Suatu tradisi religius yang diperkirakan berasal dari abad ke-16 adalah pesta apem yang disebut Angka Wiyu di Jatinom di daerah Klaten sekarang, yang pada masa itu termasuk wilayah Pajang. Tradisi religius itu dilaksanakan dan dirayakan dengan menyebarkan kue apem di atas kepala para pengunjung untuk diperebutkannya. Sebutan Angka Wiyu bagi pesta tersebut diperkirakan berasal dari kata seruan suci dalam bahasa Arab kepada Tuhan: Ya, Kawiyu (‘L-Azizu’l-Hamid, oh, Yang Kuat, Yang Dasyat, Yang Terpuji), seruan ini diucapkan berulang kali selama upacara oleh alim-ulama pemimpin upacara seperti hanya dalam doa litani. Rupanya, upacara ini merupakan pengislaman terhadap upacara-upacara ibadat pribumi kuno sebelum masa Islam.

c.       Perekonomian Pajang.
Pada abad ke-16 dan ke-17 Pajang sangat maju dibidang pertanian, sehingga menjadi lumbung beras terkemuk. Lokasi Kerajaan Pajang berada di dataran rendah tempat bertemunya Sungai Pepe dan Dengkeng (yang kedua-duanya bertmata air di lereng Gunung Merapi) dengan Bengawan solo. Maka, irigasi dipastikan sangat lancar, sehingga pertanian Pajang maju.
Pada masa awal Kerajaan Demak, diperkirakan Pajang dan Mataram sudah mengekspor berasnya melalui Bengawan Solo yang menjadi urat nadi jalur perniagaan. Dengan melihat lumbung padi yang begitu besar,  Demak ingin menguasai pajang dan juga mataram kerana lumbung padinya untuk membentuk negara yang agraris maritim yang ideal.
Penguasa-penguasa Pajang memiliki cita-cita untuk membangun suatu negeri kombinasi agraris-maritim dengan daerah-daerah induk Pajang yang sebagai tulang punggung daerah agraris penghasil beras serta pelabuhan ekspor di muara Bengawan Solo yang strategis di Jawa Timur seperti Gresik dan daratan. Tetapi, keadaan ini sebenarnya mempersulit tercapainya cita-cita tersebut, karena Bengawan Solo tidak bermuara di Jawa Tengah, melainkan ddi Jawa Timur. Untuk mequjudkan cita-cita Pajang sebagai negara agraris-maritim, Pajang harus berorientasi ke Jawa Timur karena hanya disanalah terdapat pelabuhan-pelabuhan untuk mengekspor beras.

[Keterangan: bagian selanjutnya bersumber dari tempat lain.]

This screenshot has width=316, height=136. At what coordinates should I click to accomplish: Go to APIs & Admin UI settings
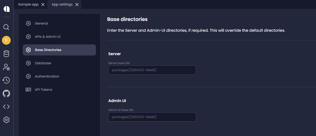click(x=47, y=37)
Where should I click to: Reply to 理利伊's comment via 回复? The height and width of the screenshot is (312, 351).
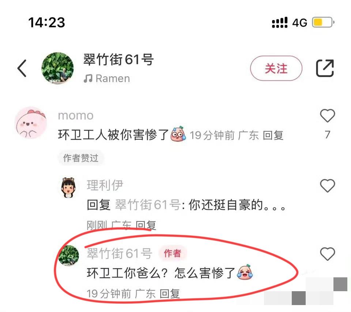coord(146,225)
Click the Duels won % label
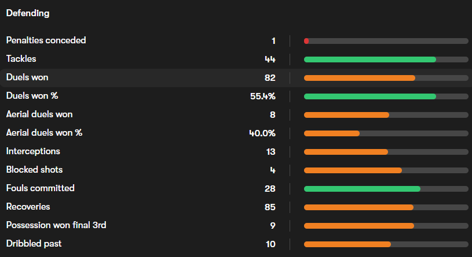472x257 pixels. click(32, 96)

2.      Kehidupan Masyarakat Kerajaan Banten:
a.       Kehidupan Sosial
Kerajaan Banten menerapkan sistem timbal balik, Kerajaan akan membina hubungan baik terhadap Negara manapun yang ingin membina hubungan baik dengan Kerajaan, tapi sebaliknya Kerajaan Banten menerapkan sistem perlawanan terhadap bangsa manapun yang ingin menganggu kedaulatan Kerajaan. Sayangnya ini hanya berlangsung pada masa Sultan Ageng Tirtayasa saja, karena pada masa kepemimpinan Sultan Haji Kerajaan Banten justru mengalami keruntuhan karena pada masa itu Kerajaan Banten berada dibawah naungan Belanda yang ingin menguasai pemerintah dan perekonomian Banten sepeunuhnya. Sejak kematian Sultan Ageng Tirtayasa pemerintahan Kerajaan Banten mengalami banyak kemunduran karena terjadi perebutan tahta dan perang saudara hingga akhirnya Banten dikuasai oleh Belanda.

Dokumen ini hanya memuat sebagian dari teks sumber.